Notice the adjective. Duty itself is an important corrective to sloth and self-indulgence. But grim duty or doggedness, the going on and finishing without heart for the task, is hardly a virtue, and often a form of self-violation that serves no one well. My mother’s healthy philosophy about housework was not to do it until you’re sick of it, but to do it until you’re pleased with it. Or until you need to stop and do something more important. She taught me to value the peace provided by a tidy room, the economy of food stored properly, the health fostered by cleanliness.
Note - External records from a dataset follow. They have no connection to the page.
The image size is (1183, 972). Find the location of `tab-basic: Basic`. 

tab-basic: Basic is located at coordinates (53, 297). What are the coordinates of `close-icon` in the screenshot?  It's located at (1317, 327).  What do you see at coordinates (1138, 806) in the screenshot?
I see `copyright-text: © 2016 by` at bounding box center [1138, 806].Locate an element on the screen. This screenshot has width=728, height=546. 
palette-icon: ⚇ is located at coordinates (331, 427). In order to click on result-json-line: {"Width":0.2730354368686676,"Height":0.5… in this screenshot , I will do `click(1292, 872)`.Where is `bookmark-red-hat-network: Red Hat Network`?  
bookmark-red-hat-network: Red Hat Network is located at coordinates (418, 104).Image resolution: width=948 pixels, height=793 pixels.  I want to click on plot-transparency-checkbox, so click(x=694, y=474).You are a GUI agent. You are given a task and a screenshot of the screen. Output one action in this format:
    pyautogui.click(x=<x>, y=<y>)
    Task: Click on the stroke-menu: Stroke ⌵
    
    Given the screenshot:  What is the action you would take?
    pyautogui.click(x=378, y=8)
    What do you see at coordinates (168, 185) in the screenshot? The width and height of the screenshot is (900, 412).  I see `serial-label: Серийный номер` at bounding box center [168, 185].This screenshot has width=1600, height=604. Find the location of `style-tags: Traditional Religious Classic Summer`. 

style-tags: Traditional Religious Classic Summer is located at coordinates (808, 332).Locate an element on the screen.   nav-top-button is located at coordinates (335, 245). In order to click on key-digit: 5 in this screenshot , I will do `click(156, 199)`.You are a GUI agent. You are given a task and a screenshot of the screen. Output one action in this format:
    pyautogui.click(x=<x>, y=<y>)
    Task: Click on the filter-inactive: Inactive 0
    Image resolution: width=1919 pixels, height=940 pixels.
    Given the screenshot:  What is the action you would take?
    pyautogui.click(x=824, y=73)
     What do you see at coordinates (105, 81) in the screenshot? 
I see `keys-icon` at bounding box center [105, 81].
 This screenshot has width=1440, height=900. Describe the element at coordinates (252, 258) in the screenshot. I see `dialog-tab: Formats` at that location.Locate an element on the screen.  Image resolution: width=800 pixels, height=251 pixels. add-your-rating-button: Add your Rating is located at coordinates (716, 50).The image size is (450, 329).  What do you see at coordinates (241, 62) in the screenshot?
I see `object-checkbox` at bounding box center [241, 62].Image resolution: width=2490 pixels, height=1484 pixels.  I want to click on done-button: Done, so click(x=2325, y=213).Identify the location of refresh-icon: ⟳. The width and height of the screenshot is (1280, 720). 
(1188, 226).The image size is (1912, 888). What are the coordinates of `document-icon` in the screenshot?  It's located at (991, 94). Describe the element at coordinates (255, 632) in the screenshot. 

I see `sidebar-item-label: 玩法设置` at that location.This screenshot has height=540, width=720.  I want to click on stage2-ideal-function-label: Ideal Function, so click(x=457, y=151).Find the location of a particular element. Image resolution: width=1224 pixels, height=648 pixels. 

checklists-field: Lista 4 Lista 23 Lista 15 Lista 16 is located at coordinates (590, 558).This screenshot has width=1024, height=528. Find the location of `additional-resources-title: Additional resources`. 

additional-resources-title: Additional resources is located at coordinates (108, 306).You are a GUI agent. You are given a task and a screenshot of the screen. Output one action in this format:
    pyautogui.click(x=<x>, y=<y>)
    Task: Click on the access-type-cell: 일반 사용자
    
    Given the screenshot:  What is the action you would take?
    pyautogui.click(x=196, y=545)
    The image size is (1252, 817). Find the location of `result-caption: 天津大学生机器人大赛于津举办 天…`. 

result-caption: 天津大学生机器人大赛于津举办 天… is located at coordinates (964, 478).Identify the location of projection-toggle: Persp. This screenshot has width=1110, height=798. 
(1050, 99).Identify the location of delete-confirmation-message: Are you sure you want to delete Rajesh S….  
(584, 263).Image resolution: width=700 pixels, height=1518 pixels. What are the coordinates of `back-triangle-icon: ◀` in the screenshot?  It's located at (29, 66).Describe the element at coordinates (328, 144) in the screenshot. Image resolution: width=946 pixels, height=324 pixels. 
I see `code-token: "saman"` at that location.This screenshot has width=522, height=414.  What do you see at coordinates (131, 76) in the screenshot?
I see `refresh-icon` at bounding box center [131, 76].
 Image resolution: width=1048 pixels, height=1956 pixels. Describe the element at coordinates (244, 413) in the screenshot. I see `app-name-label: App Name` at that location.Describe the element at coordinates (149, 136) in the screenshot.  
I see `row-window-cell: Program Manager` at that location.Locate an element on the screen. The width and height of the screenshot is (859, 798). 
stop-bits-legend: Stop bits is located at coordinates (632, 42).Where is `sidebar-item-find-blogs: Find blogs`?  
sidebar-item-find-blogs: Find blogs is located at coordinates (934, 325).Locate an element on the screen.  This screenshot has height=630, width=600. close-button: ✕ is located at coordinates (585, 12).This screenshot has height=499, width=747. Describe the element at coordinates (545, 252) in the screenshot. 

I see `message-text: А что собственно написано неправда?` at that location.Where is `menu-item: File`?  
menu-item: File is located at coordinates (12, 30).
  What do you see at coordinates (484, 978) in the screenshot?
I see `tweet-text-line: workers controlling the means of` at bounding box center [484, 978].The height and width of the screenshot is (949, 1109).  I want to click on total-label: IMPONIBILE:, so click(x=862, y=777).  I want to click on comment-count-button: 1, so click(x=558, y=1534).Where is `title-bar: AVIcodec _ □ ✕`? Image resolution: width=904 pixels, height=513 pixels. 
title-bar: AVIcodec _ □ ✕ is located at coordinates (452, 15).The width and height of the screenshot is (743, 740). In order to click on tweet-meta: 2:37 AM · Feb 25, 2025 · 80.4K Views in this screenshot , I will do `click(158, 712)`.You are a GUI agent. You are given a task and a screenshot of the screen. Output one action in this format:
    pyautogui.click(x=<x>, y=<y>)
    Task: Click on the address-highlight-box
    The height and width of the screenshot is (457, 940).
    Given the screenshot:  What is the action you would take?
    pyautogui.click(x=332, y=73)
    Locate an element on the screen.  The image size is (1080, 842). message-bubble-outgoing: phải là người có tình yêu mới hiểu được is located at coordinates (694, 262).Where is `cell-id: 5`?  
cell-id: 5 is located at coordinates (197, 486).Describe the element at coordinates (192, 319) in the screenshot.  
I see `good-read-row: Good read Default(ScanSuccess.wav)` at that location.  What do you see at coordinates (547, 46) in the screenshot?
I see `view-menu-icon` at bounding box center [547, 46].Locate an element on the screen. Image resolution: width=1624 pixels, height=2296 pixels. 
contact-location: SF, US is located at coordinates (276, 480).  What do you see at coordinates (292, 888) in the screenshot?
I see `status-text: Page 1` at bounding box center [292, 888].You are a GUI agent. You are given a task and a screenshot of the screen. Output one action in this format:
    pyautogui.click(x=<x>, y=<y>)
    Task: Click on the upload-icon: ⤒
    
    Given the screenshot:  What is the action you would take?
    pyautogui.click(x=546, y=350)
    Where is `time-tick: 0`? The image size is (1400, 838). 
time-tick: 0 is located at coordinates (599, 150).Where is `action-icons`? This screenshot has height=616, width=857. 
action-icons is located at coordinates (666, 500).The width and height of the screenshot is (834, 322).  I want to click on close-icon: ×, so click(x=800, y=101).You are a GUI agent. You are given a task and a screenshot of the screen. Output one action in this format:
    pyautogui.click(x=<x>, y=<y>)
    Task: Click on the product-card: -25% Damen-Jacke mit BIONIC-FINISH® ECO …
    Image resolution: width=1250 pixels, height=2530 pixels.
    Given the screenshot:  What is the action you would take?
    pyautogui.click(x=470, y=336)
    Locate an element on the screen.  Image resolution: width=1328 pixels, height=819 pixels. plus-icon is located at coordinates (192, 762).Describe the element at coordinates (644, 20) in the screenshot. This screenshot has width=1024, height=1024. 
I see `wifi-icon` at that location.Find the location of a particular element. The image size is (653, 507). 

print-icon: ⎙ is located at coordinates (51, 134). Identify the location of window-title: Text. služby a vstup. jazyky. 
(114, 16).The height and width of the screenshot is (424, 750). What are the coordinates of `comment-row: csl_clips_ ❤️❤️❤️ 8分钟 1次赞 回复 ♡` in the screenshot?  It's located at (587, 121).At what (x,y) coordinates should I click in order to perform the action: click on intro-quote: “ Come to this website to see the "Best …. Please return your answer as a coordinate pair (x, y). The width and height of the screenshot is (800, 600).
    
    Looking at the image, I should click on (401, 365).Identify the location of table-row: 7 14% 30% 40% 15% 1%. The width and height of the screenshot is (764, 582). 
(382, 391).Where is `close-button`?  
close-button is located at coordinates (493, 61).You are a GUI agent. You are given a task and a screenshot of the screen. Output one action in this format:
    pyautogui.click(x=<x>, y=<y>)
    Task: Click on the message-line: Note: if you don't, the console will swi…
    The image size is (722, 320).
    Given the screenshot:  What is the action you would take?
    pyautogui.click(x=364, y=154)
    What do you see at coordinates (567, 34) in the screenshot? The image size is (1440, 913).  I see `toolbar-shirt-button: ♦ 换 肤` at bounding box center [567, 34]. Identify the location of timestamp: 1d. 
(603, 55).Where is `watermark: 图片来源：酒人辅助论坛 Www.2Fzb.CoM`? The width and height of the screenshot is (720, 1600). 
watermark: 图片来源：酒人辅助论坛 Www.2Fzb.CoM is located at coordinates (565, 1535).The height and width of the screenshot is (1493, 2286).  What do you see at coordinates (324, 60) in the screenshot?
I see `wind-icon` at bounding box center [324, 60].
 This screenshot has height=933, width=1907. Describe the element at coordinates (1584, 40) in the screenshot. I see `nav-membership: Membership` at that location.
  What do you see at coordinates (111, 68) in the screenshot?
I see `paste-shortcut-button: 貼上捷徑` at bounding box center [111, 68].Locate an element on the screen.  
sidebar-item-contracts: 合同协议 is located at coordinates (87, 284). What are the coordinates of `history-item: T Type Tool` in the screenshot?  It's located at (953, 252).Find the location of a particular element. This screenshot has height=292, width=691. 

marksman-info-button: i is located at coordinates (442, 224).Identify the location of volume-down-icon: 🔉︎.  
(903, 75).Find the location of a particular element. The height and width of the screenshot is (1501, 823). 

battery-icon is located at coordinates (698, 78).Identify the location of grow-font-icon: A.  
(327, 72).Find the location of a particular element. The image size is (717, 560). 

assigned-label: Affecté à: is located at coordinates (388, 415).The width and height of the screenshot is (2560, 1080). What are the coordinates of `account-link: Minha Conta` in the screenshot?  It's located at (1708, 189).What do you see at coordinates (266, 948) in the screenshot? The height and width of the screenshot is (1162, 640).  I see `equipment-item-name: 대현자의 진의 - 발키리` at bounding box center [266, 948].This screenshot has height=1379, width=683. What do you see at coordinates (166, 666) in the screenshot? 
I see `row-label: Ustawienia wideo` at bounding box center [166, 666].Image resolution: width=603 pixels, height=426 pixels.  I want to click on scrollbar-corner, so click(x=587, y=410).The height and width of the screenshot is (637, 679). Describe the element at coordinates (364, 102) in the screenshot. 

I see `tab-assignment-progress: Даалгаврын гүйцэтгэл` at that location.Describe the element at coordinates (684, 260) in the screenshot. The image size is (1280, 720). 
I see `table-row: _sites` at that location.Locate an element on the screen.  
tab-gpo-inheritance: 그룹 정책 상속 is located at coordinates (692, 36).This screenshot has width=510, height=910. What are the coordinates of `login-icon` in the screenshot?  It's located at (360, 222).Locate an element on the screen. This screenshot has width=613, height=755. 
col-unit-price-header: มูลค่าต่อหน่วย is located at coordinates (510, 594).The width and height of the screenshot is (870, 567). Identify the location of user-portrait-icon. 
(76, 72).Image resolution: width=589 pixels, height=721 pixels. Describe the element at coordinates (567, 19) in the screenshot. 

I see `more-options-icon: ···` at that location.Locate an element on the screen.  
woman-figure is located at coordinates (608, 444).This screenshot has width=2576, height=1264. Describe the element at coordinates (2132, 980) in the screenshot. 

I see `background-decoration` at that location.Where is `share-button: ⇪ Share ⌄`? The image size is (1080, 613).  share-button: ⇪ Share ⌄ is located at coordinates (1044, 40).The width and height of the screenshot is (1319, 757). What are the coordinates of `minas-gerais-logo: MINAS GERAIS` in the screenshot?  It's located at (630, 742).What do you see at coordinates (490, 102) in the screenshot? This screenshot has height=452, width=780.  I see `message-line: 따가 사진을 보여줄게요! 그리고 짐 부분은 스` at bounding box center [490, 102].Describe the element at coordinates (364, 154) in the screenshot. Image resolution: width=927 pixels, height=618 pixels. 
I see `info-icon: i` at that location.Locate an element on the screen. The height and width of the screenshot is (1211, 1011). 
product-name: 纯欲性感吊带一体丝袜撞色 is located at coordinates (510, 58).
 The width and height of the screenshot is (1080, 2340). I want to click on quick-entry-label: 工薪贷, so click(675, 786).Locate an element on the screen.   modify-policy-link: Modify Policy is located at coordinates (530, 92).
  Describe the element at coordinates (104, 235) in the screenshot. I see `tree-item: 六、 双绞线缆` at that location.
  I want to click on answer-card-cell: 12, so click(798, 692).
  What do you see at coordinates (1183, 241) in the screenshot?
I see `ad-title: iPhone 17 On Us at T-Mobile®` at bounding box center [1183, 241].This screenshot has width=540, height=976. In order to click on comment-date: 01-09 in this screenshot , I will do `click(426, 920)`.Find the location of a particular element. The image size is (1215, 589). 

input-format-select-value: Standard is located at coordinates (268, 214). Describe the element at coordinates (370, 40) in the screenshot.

And she was a pragmatist about household tasks. “Do the most obvious thing first,” she advised cheerily, whisking through a room picking up detritus as she went. “Then whatever you have time for before the guests come.” But she made it clear that the real preparation for guests was a hospitable heart, thoughtful conversation, and a readiness to share good pleasures. Unfinished housework you have always with you.
G.K. Chesterton gave us valuable words to live by when he wrote, “If a thing’s worth doing, it’s worth doing badly.” It may be worth doing halfway. Because the fact is, we don’t always even know what “finished” looks like. We may be finished before the task is. The real purpose our efforts are serving may be different from what we think. And the approval that comes with completion may be a little too costly. One of Zelda Fitzgerald’s characters offers the surprising advice, “It’s approval you need to avoid.” It may be that the courage required to stop what’s not serving our deepest purposes is the courage to forego the reward of general approval. But approval is a costly business, as most of us learn on our journeys through adulthood.
Those of us in “midlife” who are old enough to have seen friends, elders, and children die what seem untimely deaths know that “mid” is a very approximate idea. We don’t know how near the end we are, or how near the beginning. Jesus’ admonishment to be like little children, like the Buddhist practice of cultivating a “beginner’s mind,” emphasizes that we are always at a point of beginning and unknowing, and must consider each day what learning and what fresh gifts are available. Beginning is a state of readiness, awareness, receptiveness, and openheartedness. In that state, whatever gift is offered in the moment or the process may be received. “Finishing” may be beside the point.